Friday, absent Congressional and Presidential action, the Budget Control Act’s Sequester kicks in, forcing across-the-board spending cuts of $1.1 trillion spread out over nine years, with $85 billion cuts coming in 2013. Without question, this reduction in federal spending will impact the economy, particularly as we measure it. Government spending is a component of aggregate demand, and reduced demand in the economy will have its consequences.
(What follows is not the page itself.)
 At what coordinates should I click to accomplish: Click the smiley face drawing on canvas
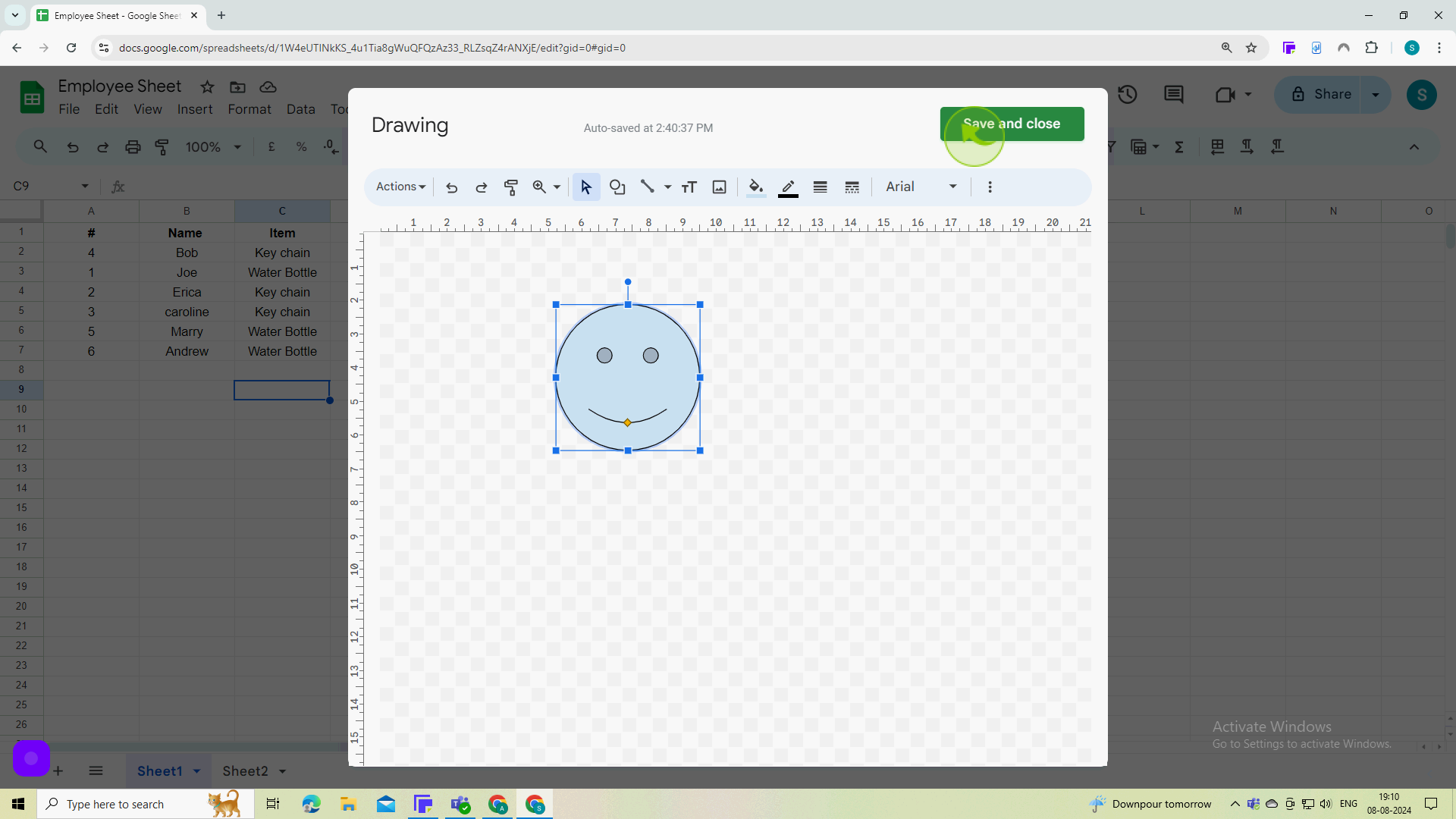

Also, government spending is a component of Gross Domestic Product (about 23% of it), and since recessions are indicated (in part) by declining GDP, a cut in federal spending increases the probability of an indicated recession by the simple math of it.
While such mandatory cuts will be painful, there nonetheless may be a “silver lining” to the Sequester: Forced reductions to the operating budgets of many federal regulatory agencies may lead to increased economic growth.
As we noted last year in our paper entitled Regulatory Expenditures, Economic Growth and Jobs: An Empirical Study, my colleagues and I at the Phoenix Center used fifty years of data and modern econometric methods to quantify the relationship between government spending on regulatory activity and the important goals of economic growth and job recovery. We found that reducing the size of the federal regulatory budget by even modest amounts will have significant positive effects on both GDP and private sector job growth. Since a portion of the Sequester cuts hit regulatory agencies, these mandatory cuts may offer a positive influence on economic activity.
Assessments of the budget impacts of the Sequester indicates that a number of federal regulatory agencies will see meaningful cuts. The budgets of the Department of Energy, the Environmental Protection Agency, and the Department of Labor are expected to see cuts of about 8%. Not all regulatory agencies are affected, however.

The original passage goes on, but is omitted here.